Bartnick and Frederick live together in a house in Cedar Springs. They are paying for their mortgage without any help from their families, so cost was a big factor, as was the location, since they’re both familiar with the town.
Though there is a married population of students on campus, GVSU doesn’t offer married or family housing. If an opposite-sex couple would like to live together, they would have to apply for gender-neutral housing and request each other as roommates.
Even then, the high cost of living in a one-bedroom apartment on campus could deter many couples from even considering that as an option.
In the past, GVSU has offered apartments for families and married couples in the Ravines or Grand Valley Apartments, but they haven’t been successful enough to sustain for a long period of time.
“One of the reasons that it hasn’t been successful is that you need all the other resources to go along with it,” said Andy Beachnau, director of housing. “Housing is the easy part. You can house families, but families are a unique population in that they need additional support.”
Beachnau said that family housing is being reviewed as a possible housing initiative by the Division of Inclusion and Equity, similar to the recent gender inclusive housing initiative.
“I’m excited about the future of exploring this topic,” Beachnau said. “I just think it’s a population where we need to do a better job. This is one (issue) that I think if we continue to work at it, we will get better at it.”
Though Frederick and Bartnick have had to figure it out as they go, they said that they don’t feel ignored by GVSU.
“I don’t feel under-supported by the school,” Bartnick said. “Maybe by the student body, but not by the school. We’re able to get financial aid because we’re independent, I’ve used the counseling services before and that’s great.”
Frederick agreed, but said that she and her husband had wanted to attend couples counseling at one point, but weren’t sure if GVSU’s Counseling Center offered that, so they didn’t seek it out.
The Counseling Center does offer couples counseling if both partners are registered students at GVSU, but didn’t disclose if that service is free or not.
Frederick and Bartnick also said that college culture isn’t exactly conducive to a married lifestyle and that they wished it was easier to meet other students who are married.
“He’s got some friends and I’ve got some friends, but it’s really not a mutual thing because our friends are single,” Frederick said. “It’s not like I exclusively want married friends. It would be cool to be able to find friends that aren’t all about (going out) at bars all the time.”
Bartnick said that even if he was single, he isn’t the type of person who would take part in the traditional college party culture, and some students he has talked to don’t really understand that.
“It’s definitely weird for people around us,” he said. “It’s kinda like ‘Why did you do that? You’re wasting these years, don’t you know this is college?’ I don’t know that I was ever going to do that.”
Frederick agreed, saying that people tell her that she’s missing out, but she doesn’t feel as if it’s a bad thing.
“There’s things we’re missing out on, being married, but there’s also things that we’re getting that people who aren’t married at this age won’t get,” she said.

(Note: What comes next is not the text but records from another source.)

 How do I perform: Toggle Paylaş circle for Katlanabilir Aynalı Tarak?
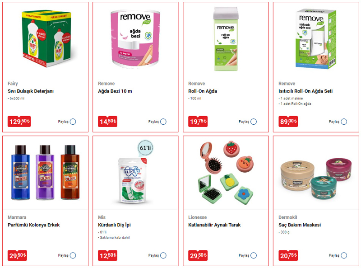pyautogui.click(x=254, y=255)
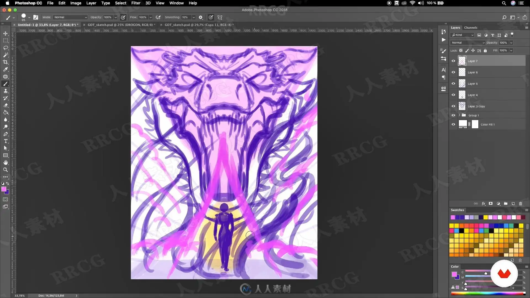The height and width of the screenshot is (298, 530).
Task: Switch to GOT_sketch.psd DROGON document tab
Action: pos(121,25)
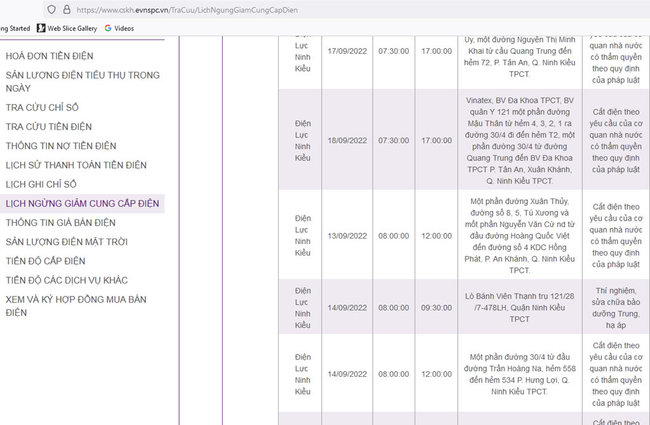
Task: Go to TRA CỨU CHỈ SỐ
Action: coord(42,107)
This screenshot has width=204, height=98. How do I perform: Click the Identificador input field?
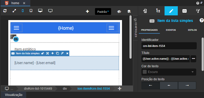click(x=169, y=46)
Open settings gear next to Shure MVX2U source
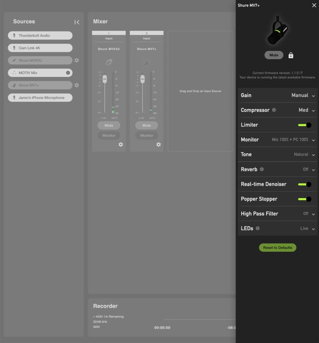This screenshot has width=319, height=343. (76, 60)
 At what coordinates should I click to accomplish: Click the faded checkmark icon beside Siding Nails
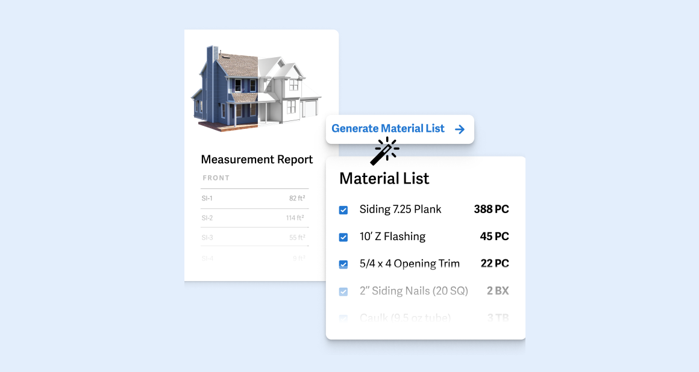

Overall, the couple are content with their time at GVSU, and said that being married is just one aspect of their lives as students.

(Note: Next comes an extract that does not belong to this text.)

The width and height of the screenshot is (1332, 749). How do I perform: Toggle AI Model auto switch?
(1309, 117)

“We’re happy with our experience (as married students),” Bartnick said. “We don’t feel like outsiders at all. It’s been great.”

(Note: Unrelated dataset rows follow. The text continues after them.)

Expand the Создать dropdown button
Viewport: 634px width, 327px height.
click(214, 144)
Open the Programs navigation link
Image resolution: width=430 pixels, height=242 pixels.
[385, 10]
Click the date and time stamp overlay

The two said they’re thankful for having each other as a support system throughout their college experience, and said that they’ve made it worth it for each other in the end.
“It’s great that I’ll get to spend a lot more time with him than most people get to spend time with the person they will marry,” Frederick said. “We still have fun. It’s nice to always have a support system. I always have somebody that’s got my back.”